Galaxy rvr with r4?

H, I’m thinking of purchasing a galaxy rvr. As far as I understand, it comes with an arduino r3 compatible controller.

As far as I can see from the arduino R4 specifications, the R4 is compatible with R3 hats. I therefore wondered if I could swap the included r3 with an r4?

I’d like to write a dumb ros node into the r4, then use a 2nd computer to do the hard lifting to make the rvr do more complex stuff.

I can see no way to add micro ros to an r3, but it seems possible with an r4.

I don’t expect anyone to have necessarily tried this, but I’d just like to know if anyone can spot any glaring obstacles?

We haven’t tried this approach, but your idea is excellent.

The Arduino R4 is compatible with the R3 in terms of pins, power supply, and interfaces, allowing it to physically replace the R3 controller in the Galaxy RVR.

However, please check whether the raised pins on the R4 might come into contact with the rover expansion board when connected. It’s important to prevent any potential short circuits.

The core tasks involve migrating the RVR control code and configuring Micro ROS, which is natively supported by the R4.

Thank you, even without micro ros, the R4 should allow me to do more than the R3. I’ll purchase an R4 and have a play around, then maybe grab an rvr later if i get confidence in the R4. Again thanks for the reply.

Project abandoned.

I only have a rpi400 as my main desktop. Only v1.8.x of the arduino ide, will run on this, not the newer v2.x variants. Unfortunately v1.8.x is slow and awkward to run on the 400, and I cant afford a PC or MAC just for this trial. There is a 3rd party v2.2.1 for arm64 out there, but it did not run for me, simply freezing on startup.

Arduino IDE v1.8.x is a desktop application developed based on Java Swing. Java Swing has inherent hardware overhead and is poorly optimized for the arm64 architecture. The Raspberry Pi 400’s CPU performance (BCM2711, 4-core Cortex-A72) is limited, and the Java Runtime Environment (JRE) runs less efficiently on the arm64 platform. Combined with the rendering overhead of the Swing interface, this results in sluggish operation and slow response times.

The official Arduino IDE v2.x has been rebuilt using Electron + TypeScript, which introduces more complex runtime dependencies (requiring a full Electron runtime, Node.js environment, and specific system libraries). Third-party ports often only perform a simple architectural compilation without completing dependencies, optimizing performance, or fixing bugs for the Raspberry Pi 400’s system (likely Raspberry Pi OS). Common causes of freezing include:

  • Missing key arm64 system dependency libraries (such as libxcb, libnss, etc., required by Electron).
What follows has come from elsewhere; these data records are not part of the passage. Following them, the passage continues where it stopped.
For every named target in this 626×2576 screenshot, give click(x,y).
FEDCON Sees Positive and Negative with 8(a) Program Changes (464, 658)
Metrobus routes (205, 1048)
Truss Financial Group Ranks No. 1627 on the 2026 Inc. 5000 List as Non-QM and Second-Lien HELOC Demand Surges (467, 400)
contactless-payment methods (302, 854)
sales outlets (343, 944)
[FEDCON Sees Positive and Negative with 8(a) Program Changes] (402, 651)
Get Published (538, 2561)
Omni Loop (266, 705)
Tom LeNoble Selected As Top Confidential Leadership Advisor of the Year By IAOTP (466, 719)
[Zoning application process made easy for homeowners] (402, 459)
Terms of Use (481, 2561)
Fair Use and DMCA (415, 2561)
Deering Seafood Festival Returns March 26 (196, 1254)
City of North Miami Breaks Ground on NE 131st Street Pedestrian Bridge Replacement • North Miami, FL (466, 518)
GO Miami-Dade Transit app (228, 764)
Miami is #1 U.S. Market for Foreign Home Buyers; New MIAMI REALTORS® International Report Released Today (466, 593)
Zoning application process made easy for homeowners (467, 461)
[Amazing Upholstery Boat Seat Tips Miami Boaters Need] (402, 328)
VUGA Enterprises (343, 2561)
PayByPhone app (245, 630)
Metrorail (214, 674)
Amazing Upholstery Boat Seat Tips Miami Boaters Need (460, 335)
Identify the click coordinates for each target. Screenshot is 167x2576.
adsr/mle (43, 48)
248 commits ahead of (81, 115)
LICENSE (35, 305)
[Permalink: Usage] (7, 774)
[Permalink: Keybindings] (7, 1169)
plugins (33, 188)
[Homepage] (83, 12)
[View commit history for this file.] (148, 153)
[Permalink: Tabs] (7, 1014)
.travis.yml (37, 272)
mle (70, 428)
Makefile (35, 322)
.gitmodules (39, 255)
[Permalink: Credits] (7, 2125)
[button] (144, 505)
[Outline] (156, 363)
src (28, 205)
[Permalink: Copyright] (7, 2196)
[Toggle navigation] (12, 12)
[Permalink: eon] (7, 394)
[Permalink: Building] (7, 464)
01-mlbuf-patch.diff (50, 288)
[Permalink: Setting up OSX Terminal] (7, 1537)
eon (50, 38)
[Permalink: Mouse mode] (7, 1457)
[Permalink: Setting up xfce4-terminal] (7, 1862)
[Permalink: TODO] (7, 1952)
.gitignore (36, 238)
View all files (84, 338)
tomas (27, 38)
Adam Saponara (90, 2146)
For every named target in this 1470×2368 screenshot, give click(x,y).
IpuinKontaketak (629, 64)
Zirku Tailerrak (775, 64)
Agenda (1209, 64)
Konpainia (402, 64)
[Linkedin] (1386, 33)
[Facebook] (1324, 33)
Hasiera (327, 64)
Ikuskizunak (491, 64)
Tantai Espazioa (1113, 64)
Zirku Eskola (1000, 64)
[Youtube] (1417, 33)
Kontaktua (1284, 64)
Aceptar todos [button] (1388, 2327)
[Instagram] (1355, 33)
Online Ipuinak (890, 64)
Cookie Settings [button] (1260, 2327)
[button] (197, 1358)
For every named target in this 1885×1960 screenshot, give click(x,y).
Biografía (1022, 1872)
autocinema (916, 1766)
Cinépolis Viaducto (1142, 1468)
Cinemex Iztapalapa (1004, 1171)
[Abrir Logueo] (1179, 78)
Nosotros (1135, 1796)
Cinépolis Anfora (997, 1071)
  • Memory leaks or permission issues not resolved during the porting process.

  • Compatibility conflicts with Raspberry Pi OS’s desktop environment (LXDE/LXQt).

  • Lack of adaptation to the Raspberry Pi 400’s graphics driver, causing interface rendering to freeze.

It is recommended to close unnecessary background processes and desktop visual effects to see if this improves lag and other issues. However, we still advise using a PC as the main host for development.

Thank you for spending the time on this detailed explanation. Coupled with analysing my error messages somewhat more carefully this time! I now have arduino ide 2.2.x running perfectly on my rpi4 Bookworm, far better than 1.8.x ide

Next step is to purchase an R4 and check if the physical communication, compiling, loading, running etc works ok with the pi4 as ide host

Wishing you great success and enjoyment in all your projects!